“Joy” is a movie about the invention of the Miracle Mop.
Okay, “Joy” is obviously about so much more than that. It is about the lady who did that, and what kind of odds she was up against when she set out to change the world one invention at a time. Sure there is nothing glamorous about a mop, but then again there wasn’t anything glamorous about this lady’s life and yet she turned shit into shinola, lemons into lemonade, resolve into opportunity, you know, that kind of thing. What happens when you make adversaries in business and you can’t even rely on your family to help you out of trouble? You make it happen by yourself, just like Joy.
Joy (Jennifer Lawrence) takes care of her agoraphobic mother and her two children, and she lets her ex-husband live in the basement. This is a problem when her father (Robert De Niro), who left her mother years ago, breaks up with his new lady and has to move back in to the house.

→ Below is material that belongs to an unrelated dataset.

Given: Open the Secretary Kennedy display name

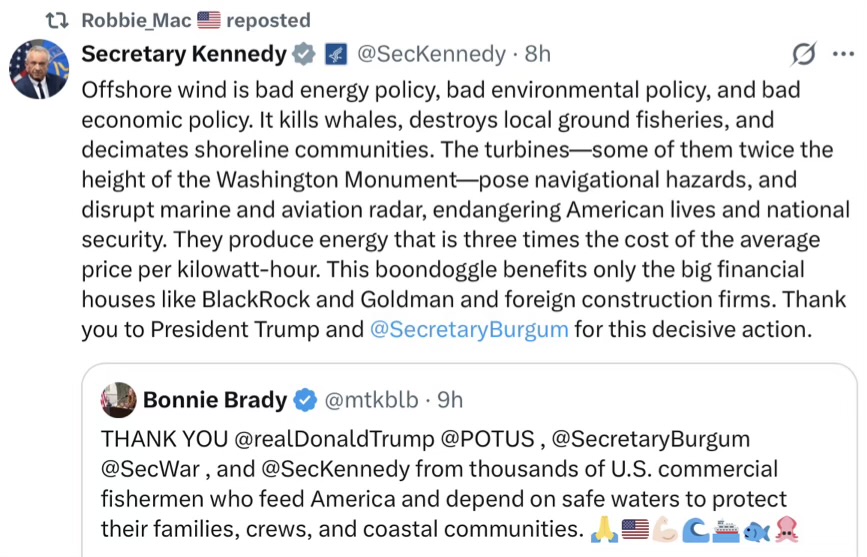Looking at the screenshot, I should click(x=183, y=54).
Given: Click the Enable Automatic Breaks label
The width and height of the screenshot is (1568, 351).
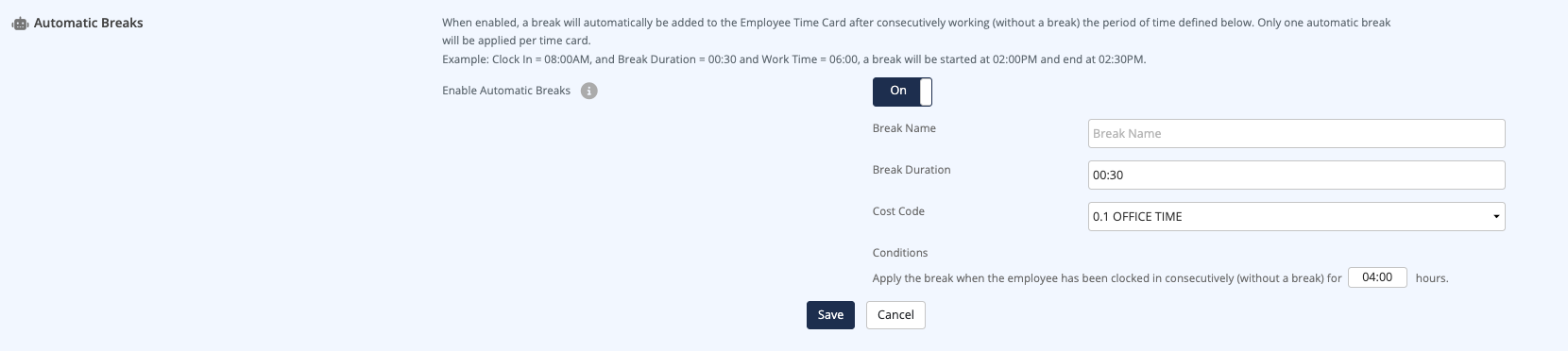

Everything is horrible for Joy and she has a shitty job that isn’t working out for her and she is depressed because she realizes she became a person who put her life on pause for others, and she is miserable as a result. Remembering her younger days as an aspiring inventor, she comes up with an idea for the Miracle Mop and makes it her mission to sell these mops to the masses, a road which comes with more than its fair share of bumps.

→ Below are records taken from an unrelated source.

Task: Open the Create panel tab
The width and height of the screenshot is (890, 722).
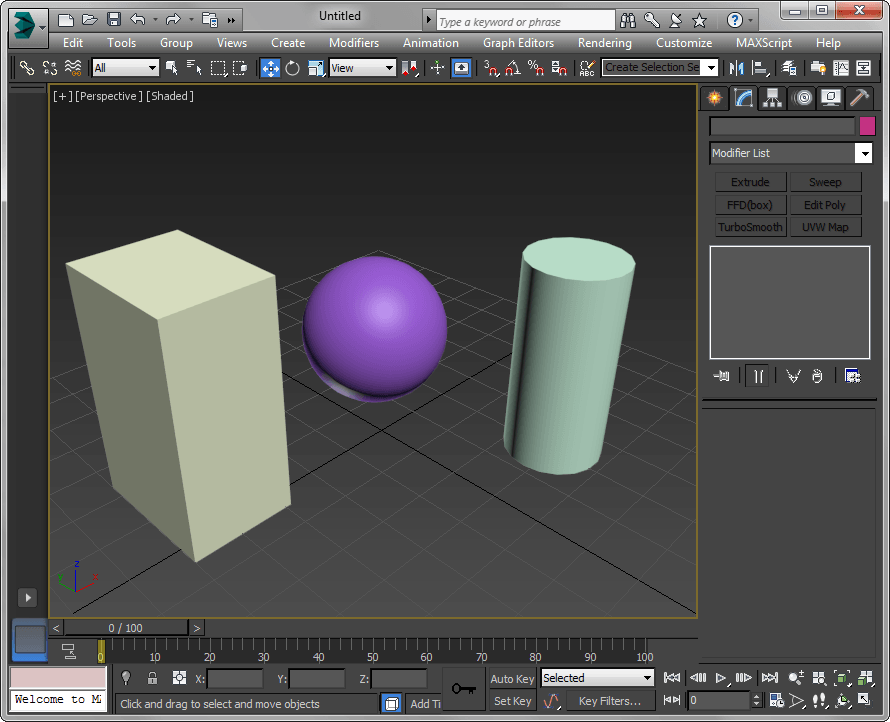Action: [714, 98]
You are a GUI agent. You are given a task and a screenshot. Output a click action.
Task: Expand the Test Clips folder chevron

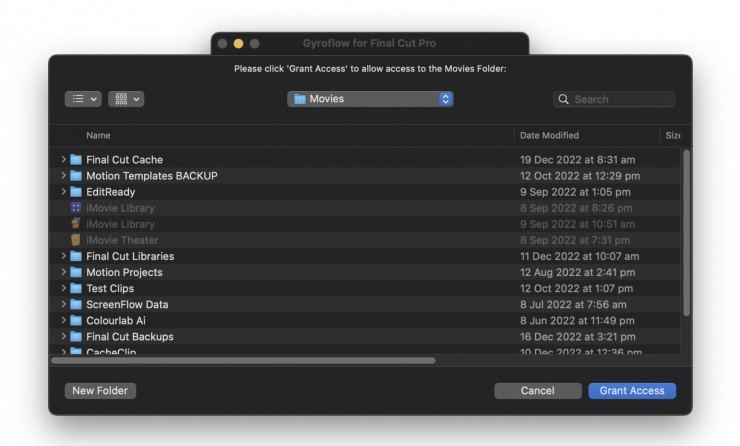pyautogui.click(x=64, y=288)
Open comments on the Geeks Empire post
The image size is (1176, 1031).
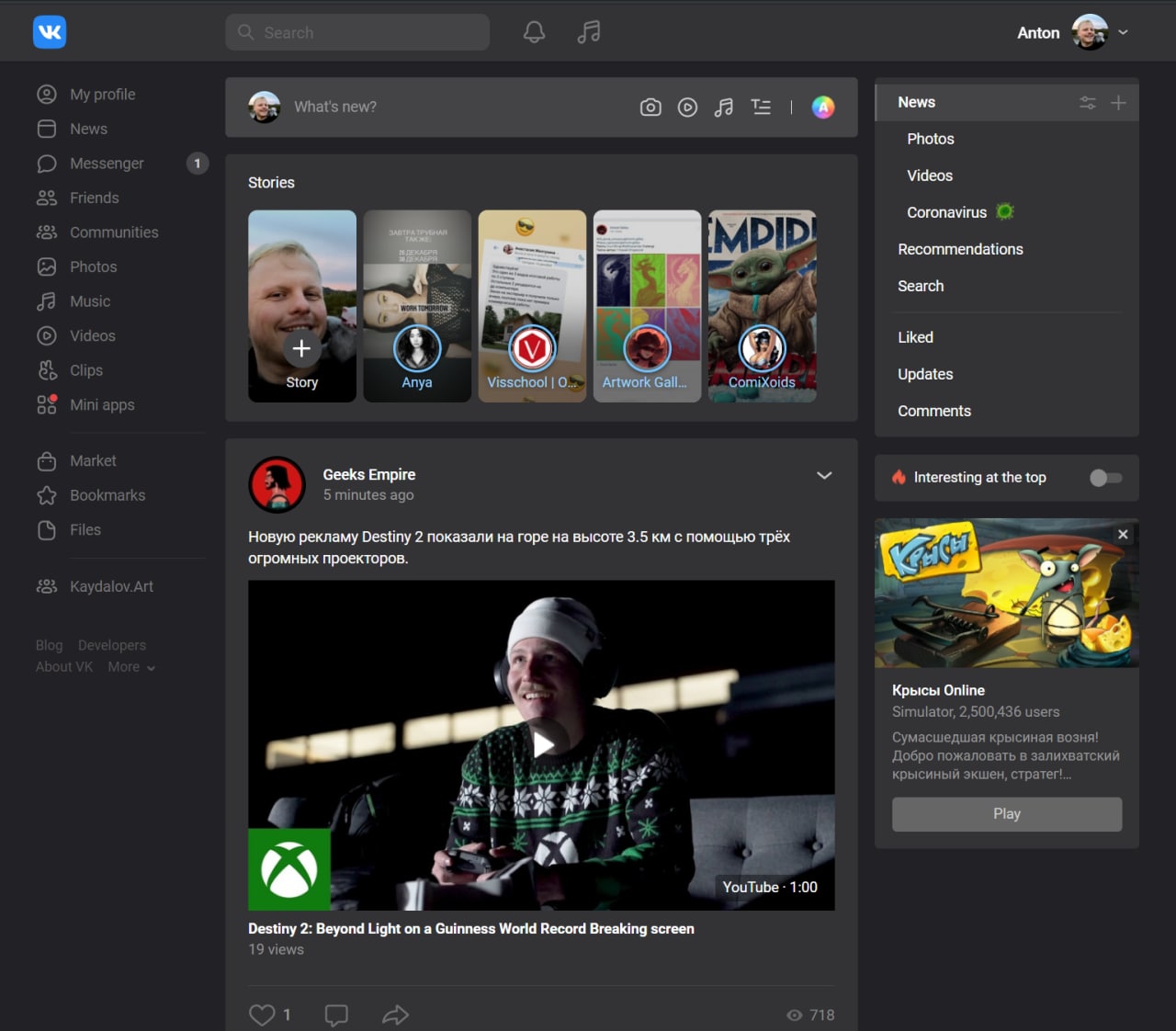click(x=336, y=1014)
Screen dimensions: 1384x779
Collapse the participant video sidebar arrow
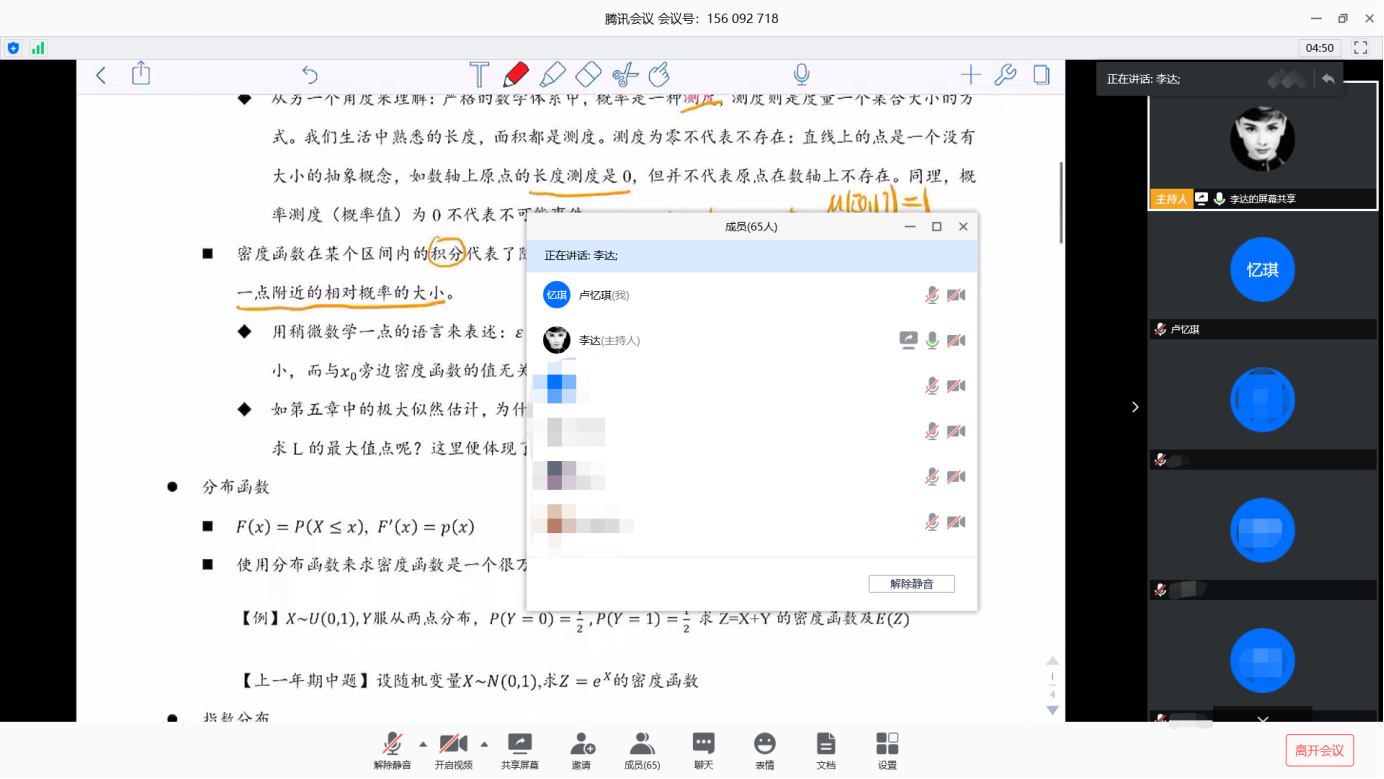1135,407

Much of “Joy” is about this woman daring to not be a stereotype. When she was a kid she was told straight up that she would go to school so she could meet a boy and have kids and raise a family and it was told to her like it was a life affirming message, a good thing to tell a child, but really it just instilled something into this person that really doesn’t want to do any of that. Sure she loves her kids and all but she also knows that she gave up a lot to have them and part of what she gave up was she was and wanted to be. So when she sets out to make this mop and sell it any way she could, she was actually reclaiming that piece of herself that she lost when she gave in to the stereotype. She wanted to be an inventor, a businesswoman, her own boss, and with determination she set out to do this, with each obstacle just strengthening her resolve and determination.
Writer/director David O. Russell has now made a string of successful movies featuring Jennifer Lawrence, Bradley Cooper and sometimes Robert De Niro, and this group obviously works well together, as everyone is pretty great in their respective roles. Kind of unconventional in its approach and style, this movie has a very interesting energy to it, a kind of momentum one wouldn’t expect from this kind of story, yet when it comes down to a hotel room showdown between Joy and a shady Texan businessman, everything is on the line, the tension is high, and it all feels very vital and important.